Es indudable la autoridad de Juan sobre el pueblo y las críticas a Herodes Antipas. Éste se había casado con Herodías, antes esposa de su hermanastro Herodes Filipo. Para poder casarse con ella, se separa de su esposa, hija de Aretas IV, rey de los nabateos, cuya capital era Petra. Aretas entabla una guerra con Herodes Antipas, y gracias Lucio Vitello, gobernador romano de Siria, se para lo que hubiera sido un desastre para Herodes. Juan sabe el acontecimiento y critica la conducta inmoral de Herodes y las desgracias que trae para el pueblo. Después vendrían los círculos de poder allegados a Herodes, la conveniencia de su encarcelamiento y la venganza de Herodías (cf Mc 6,17-29; Mt 14,1-12).
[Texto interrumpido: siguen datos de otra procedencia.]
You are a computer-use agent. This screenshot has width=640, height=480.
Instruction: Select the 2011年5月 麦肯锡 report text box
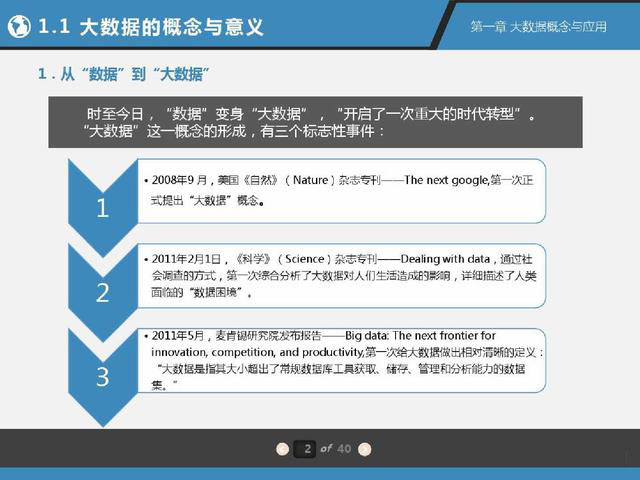[x=340, y=360]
La muerte del Bautista se relaciona con la posterior resurrección de Jesús y su continuidad en la historia gracias al Espíritu dado a un discipulado mucho más formado y unido que el de Juan. Las comunidades cristianas resorientan la relación de Juan con Jesús con la metáfora del «amigo del novio, que está al lado y le escucha» (cf Jn 3,22-30). Si bien tiene sus precedentes en el AT, los cuatro Evangelios llaman a Jesús el «novio». Se le dice «novio» porque familiares, amigos y conocidos se alegran de su presencia. Jesús mismo emplea imágenes sobre los banquetes de las bodas para enseñar la escatología judía y cristiana, igual que Pablo (cf Mt 22,1-14; 25,1-13; 2Cor 11,2; Ef 5,21-33; etc.). Juan escucha a Jesús y se alegra que crezca en la difusión del Reino en la intensidad de la espera de Dios. Y no obstante sea el profeta más grande de la historia de Israel, ahora es necesario que Jesús y los suyos crezcan y él disminuya (cf Jn 12,32). Y termina el Autor: «Si, para Jesus, Juan era «el mayor de los nacidos de mujer» (Mt 11,11; Lc 7,28), para la historia y la teología ser el «amigo del novio» era el mayor privilegio de Juan» (320). Es una obra bien estructurada, donde se recoge la bibliografía más importante editada sobre el Bautista y resalta con razón la íntima y determinante relación de Jesús con Juan.

 

Editorial Verbo Divino, Estella (Navarra) 2019, 381 pp., 16 x 24 cm.